- Sire: Flying Ebony
- Grandsire: The Finn
- Dam: Silencia
- Damsire: King James
- Sex: Stallion
- Foaled: 1929
- Died: September 15, 1934 (aged 4–5)
- Country: United States
- Colour: Dark Bay/Brown
- Breeder: Wheatley Stable
- Owner: Wheatley Stable
- Trainer: James E. Fitzsimmons & George Tappen
- Record: 57: 23-12-6
- Earnings: US$89,375

Major wins
- Potomac Handicap (1932) Bowie Handicap (1932) Kenner Stakes (1932) Speculation Claiming Handicap (1932) Brooklyn Handicap (1933) Washington Handicap (1933) Laurel Stakes (1933) Merchants and Citizens Handicap (1933) Empire City Handicap (1933) Whitney Gold Cup Trophy Handicap (1933) Manhattan Handicap (1933, 1934) Jockey Club Gold Cup (1933, 1934) Saratoga Cup (1934)

= Dark Secret (horse) =

American-bred Thoroughbred racehorse

Dark Secret (1929 – September 15, 1934) was an American Thoroughbred racehorse. He was bred and raced by Wheatley Stable, a partnership between Gladys Mills Phipps and her brother, Ogden Mills, the United States Secretary of the Treasury.

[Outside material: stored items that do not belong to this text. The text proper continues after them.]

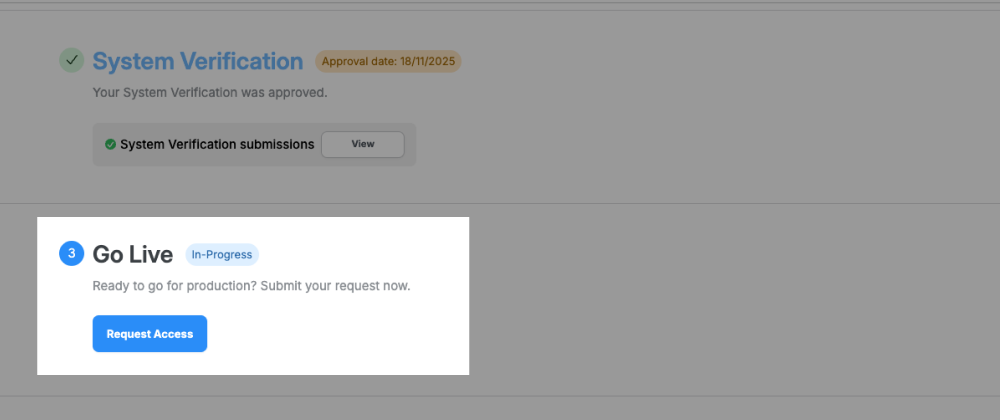Click the dimmed area right of Approval badge
Image resolution: width=1000 pixels, height=420 pixels.
point(700,62)
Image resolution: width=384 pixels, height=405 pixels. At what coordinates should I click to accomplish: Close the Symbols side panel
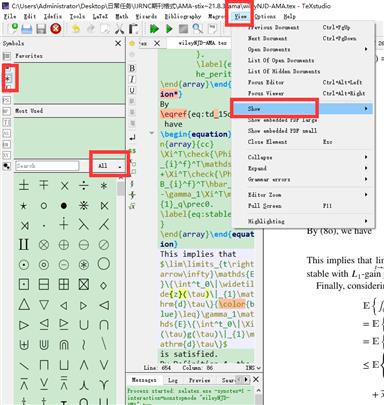click(118, 43)
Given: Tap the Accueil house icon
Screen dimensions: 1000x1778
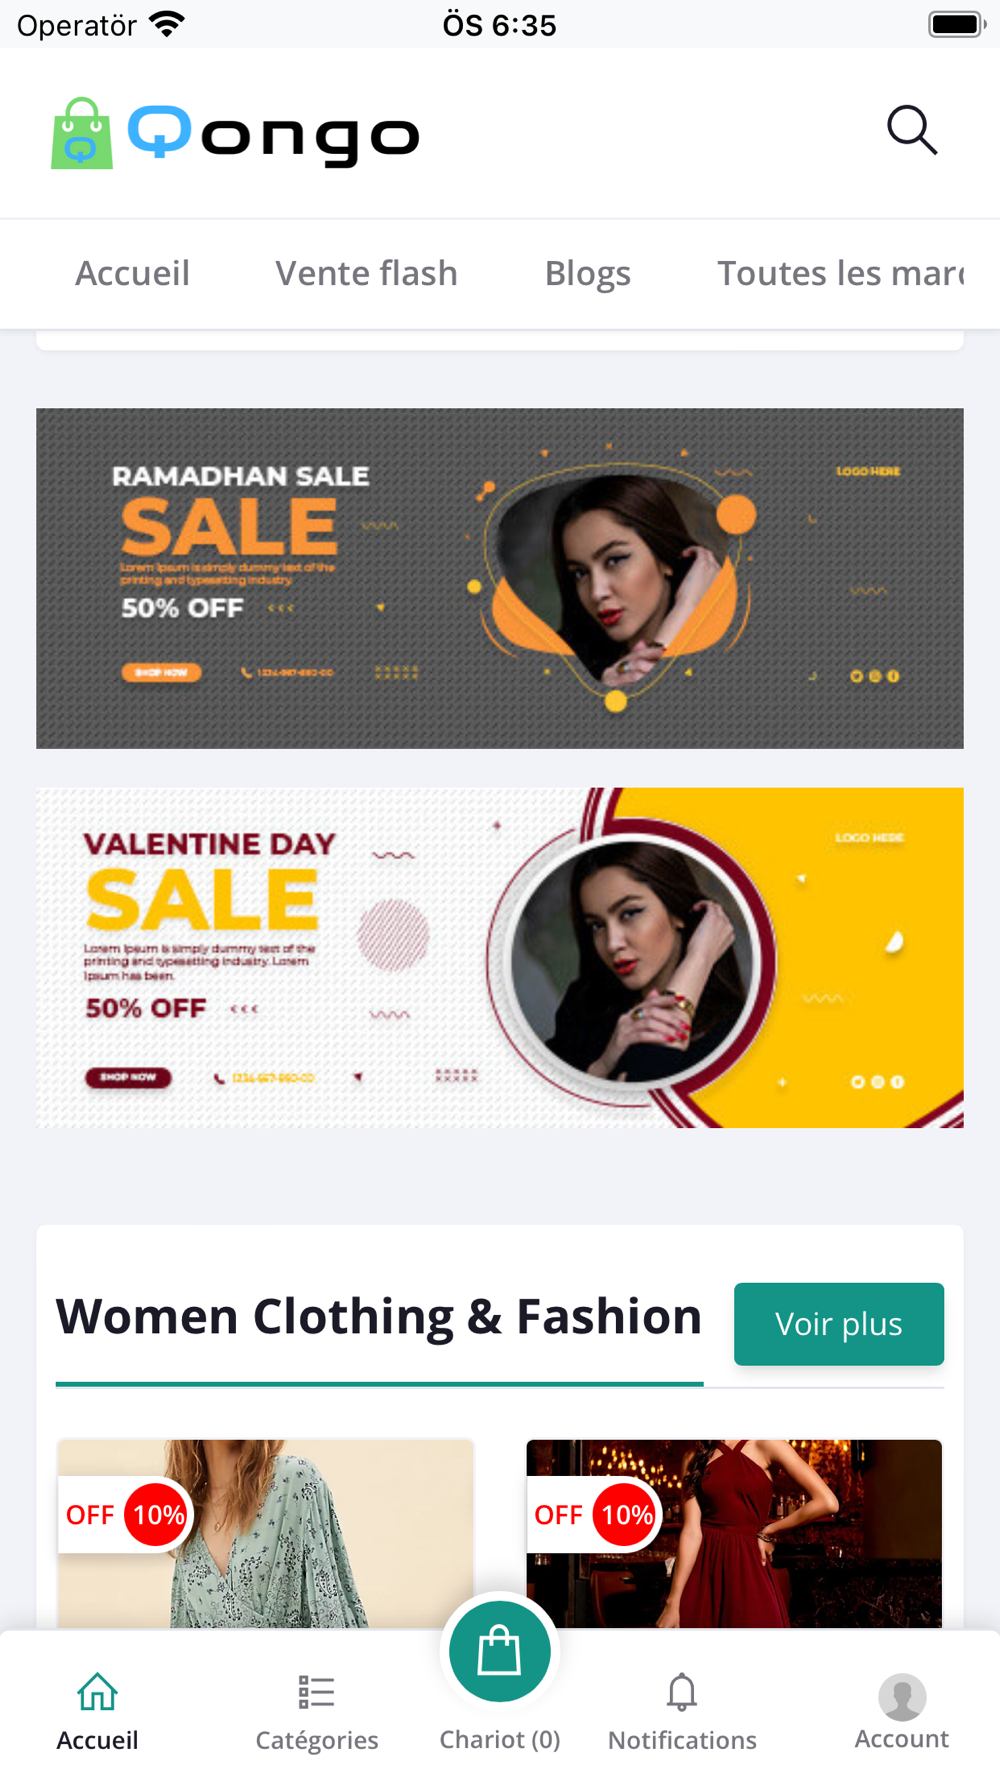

Dark Secret was the son of 1925 Kentucky Derby winner Flying Ebony. His dam was Silencia, a daughter of King James who was the American Champion Older Male Horse of 1909.

Among his important wins, in 1933 Dark Secret won the mile-and-half Manhattan and Bowie Handicaps plus the two mile Jockey Club Gold Cup. The following year he won these two races again but after crossing the finish line in the Gold Cup he broke a foreleg and was put down.